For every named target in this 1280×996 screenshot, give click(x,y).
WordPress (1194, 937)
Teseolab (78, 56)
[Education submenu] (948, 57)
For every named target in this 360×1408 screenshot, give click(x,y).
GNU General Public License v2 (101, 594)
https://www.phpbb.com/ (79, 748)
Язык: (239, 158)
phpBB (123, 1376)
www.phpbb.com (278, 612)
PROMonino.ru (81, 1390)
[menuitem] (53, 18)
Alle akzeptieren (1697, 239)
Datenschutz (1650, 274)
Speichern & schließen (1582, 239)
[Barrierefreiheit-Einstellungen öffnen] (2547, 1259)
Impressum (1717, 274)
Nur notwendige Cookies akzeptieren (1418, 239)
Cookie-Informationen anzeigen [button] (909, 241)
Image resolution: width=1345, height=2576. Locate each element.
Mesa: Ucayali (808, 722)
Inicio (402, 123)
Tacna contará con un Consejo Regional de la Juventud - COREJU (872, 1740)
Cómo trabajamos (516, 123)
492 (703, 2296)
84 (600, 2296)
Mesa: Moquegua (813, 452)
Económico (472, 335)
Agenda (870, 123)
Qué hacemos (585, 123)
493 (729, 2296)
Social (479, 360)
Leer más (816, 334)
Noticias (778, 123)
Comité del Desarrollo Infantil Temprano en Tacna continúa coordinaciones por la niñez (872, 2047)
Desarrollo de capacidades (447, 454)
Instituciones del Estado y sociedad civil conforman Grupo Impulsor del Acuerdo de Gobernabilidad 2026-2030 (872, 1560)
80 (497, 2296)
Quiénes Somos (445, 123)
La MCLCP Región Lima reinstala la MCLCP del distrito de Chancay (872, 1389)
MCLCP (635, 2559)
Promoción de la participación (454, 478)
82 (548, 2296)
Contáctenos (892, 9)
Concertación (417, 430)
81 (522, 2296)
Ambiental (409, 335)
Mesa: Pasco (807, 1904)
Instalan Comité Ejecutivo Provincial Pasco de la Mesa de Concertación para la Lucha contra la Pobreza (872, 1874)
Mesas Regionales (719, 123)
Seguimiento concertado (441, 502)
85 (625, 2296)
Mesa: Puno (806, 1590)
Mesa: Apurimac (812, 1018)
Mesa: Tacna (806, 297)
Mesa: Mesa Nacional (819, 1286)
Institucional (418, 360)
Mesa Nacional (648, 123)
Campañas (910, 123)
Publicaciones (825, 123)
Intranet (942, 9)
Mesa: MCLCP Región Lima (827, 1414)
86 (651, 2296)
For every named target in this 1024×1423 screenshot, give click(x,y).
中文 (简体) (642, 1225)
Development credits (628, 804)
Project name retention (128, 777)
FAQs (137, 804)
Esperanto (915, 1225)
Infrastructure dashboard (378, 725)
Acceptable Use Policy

# Assigned task
Starting at the line that contains "Datenschutz (1650, 274)" and stopping after the line that contains "Inicio (402, 123)", write out every line exactly as it appears above, and no other line.

# Response area
Datenschutz (1650, 274)
Speichern & schließen (1582, 239)
[Barrierefreiheit-Einstellungen öffnen] (2547, 1259)
Impressum (1717, 274)
Nur notwendige Cookies akzeptieren (1418, 239)
Cookie-Informationen anzeigen [button] (909, 241)
Image resolution: width=1345, height=2576. Locate each element.
Mesa: Ucayali (808, 722)
Inicio (402, 123)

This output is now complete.